Mittlerweile hatten sich vielleicht gute 250 Fans im Turock eingetroffen, um den alten Schwedentodhelden aus Stockholm beizuwohnen. Schon letztes Jahr beim Turock Open Air 2010 hinterließen Entombed einen formidablen Eindruck, doch die anschließende Tour im Vorprogramm von Volbeat konnten dann zahlreiche Death-Metal-Fans nicht nachvollziehen.

Entombed sind keine Band für Massensammlungen, sondern passen viel besser auf Clubbühnen wie dem Turock – und das merkten auch die fünf Schweden und dankten es den Fans mit einer ausgelassenen Todesstahl-Feier. Selten dürfte man die Schweden mit derart aggressiven Spaß erlebt haben wie an diesem Abend – für die Anwesenden und auch für Entombed war es ganz sicher eine bleibende Erinnerung.

Wie die Feuerwehr legten Entombed auch los und gönnten weder sich noch den immer mehr in Wallung kommenden Fans Erholung – bis „I For An Eye“ gab es keine nennenswerte Pause.
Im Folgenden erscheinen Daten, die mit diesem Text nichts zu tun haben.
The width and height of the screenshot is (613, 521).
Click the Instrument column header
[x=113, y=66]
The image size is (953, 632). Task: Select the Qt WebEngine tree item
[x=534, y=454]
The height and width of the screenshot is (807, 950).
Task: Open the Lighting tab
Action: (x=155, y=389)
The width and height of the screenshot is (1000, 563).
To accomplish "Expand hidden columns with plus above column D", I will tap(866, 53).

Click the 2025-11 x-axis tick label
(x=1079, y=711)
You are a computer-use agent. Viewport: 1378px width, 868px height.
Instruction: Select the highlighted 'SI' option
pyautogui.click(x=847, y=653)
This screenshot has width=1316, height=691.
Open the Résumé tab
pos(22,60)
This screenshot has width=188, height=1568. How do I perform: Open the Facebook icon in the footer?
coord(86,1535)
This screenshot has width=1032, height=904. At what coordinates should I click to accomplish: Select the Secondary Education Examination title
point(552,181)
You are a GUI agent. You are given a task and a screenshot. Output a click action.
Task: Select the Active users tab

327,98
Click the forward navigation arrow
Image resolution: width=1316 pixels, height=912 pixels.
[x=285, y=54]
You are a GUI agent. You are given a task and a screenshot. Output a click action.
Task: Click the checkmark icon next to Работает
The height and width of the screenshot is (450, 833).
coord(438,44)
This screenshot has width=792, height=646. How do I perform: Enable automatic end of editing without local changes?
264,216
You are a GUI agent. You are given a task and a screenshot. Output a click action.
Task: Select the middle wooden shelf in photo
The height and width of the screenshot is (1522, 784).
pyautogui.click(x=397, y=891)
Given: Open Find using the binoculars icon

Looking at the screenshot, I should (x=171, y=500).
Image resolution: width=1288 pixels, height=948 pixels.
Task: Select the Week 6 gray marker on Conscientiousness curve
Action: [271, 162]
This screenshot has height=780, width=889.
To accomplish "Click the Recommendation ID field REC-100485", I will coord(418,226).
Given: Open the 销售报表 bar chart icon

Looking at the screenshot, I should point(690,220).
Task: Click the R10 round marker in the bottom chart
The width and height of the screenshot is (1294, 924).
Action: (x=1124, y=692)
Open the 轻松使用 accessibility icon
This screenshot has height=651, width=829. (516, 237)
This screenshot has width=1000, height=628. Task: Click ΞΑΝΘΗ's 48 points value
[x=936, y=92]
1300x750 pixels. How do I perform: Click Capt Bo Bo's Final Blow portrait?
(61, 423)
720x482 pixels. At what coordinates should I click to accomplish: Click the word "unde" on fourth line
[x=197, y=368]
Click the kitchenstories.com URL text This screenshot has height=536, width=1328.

Erst hier mussten die Schweden ein bisschen nachtanken, um dann mit unverminderter Wucht den Klassiker „Crawl“ auf die Fans prasseln zu lassen. Ein erster Moshpit tobte vor der Turock-Bühne - und ganz sicher auch nicht der letzte. Noch mehr Fans spielten auf den Luftgitarren, weitere streckten die Pommesgabeln in die schale Luft und kaum hatten alle den Schweiß aus den Augenwinkeln gewischt, den letzten Schmerz durch einen Ellenbogen vergessen, da beendeten Entombed in einer wahnsinnigen Krachorgie mit „Left Hand Path“ ihren regulären Teil viel zu schnell.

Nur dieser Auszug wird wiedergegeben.